Le ministre de l’Europe et des Affaires étrangères a présenté ce mercredi en Conseil des ministres, deux projets visant à approuver deux accords sur la zone Océan Indien. Ils concernent notamment le partage d’information maritime, ou encore la « révision de l’accord général de coopération entre les États membres de la COI ».
Le premier projet de loi vise à autoriser l’approbation « de l’accord pour la mise en place d’un mécanisme d’échange et de partage de l’information maritime dans l’océan Indien occidental et de l’accord régional sur la coordination des opérations en mer dans l’océan Indien occidental » indique le compte rendu du Conseil des ministres.

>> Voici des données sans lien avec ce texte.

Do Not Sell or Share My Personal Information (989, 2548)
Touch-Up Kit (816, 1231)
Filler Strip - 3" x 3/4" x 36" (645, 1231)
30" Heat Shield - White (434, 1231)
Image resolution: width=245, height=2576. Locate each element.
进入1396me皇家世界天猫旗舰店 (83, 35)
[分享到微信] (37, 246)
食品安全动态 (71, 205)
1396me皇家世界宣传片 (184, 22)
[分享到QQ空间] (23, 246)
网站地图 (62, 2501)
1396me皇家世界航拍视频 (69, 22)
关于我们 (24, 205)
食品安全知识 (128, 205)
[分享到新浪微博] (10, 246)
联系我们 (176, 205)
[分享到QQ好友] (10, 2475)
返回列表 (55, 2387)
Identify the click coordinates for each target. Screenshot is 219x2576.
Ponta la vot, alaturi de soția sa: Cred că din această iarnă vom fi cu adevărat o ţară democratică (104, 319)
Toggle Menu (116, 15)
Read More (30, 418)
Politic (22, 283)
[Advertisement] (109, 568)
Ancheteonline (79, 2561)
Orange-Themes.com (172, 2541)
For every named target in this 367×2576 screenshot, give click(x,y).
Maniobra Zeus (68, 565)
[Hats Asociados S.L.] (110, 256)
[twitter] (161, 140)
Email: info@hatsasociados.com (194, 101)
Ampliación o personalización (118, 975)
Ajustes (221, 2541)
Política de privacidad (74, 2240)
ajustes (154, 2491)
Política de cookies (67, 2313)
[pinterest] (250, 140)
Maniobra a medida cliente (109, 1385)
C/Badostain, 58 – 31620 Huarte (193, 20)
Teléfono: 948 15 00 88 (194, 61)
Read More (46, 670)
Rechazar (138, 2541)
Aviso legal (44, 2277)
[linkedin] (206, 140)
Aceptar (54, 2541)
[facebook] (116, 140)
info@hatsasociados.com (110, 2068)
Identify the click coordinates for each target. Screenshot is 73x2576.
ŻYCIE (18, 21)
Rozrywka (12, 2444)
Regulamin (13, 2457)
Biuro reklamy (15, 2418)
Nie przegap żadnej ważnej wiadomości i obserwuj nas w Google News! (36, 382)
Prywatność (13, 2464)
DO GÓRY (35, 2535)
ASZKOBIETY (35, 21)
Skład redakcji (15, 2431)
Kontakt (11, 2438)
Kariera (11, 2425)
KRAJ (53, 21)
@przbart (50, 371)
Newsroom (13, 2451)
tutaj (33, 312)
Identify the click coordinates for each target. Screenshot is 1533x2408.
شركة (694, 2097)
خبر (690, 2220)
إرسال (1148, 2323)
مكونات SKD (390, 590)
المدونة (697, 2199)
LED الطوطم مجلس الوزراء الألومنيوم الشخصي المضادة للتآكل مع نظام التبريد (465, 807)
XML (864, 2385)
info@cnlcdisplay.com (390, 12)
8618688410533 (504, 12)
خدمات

Signés à Nairobi le 26 novembre 2018, ces deux accords visent à répondre de manière globale à l’ensemble des menaces maritimes présentes dans la zone de l’océan Indien occidental, en y associant les pays riverains, afin que leur action complète voire supplée celle des opérations multinationales thématiques, telles que l’opération Atalante.
« Grâce à ces accords, et au soutien financier de l’Union européenne, deux centres régionaux ont été créés : le Centre régional de fusion de l’information maritime (CRFIM) et le Centre régional de coordination des opérations (CRCO) », ajoute-t-on. « Le secrétariat général de la Commission de l’océan Indien (COI) joue un rôle clé dans l’opérationnalisation de ces accords et dans le renforcement de l’architecture régionale de sûreté et de sécurité maritime ».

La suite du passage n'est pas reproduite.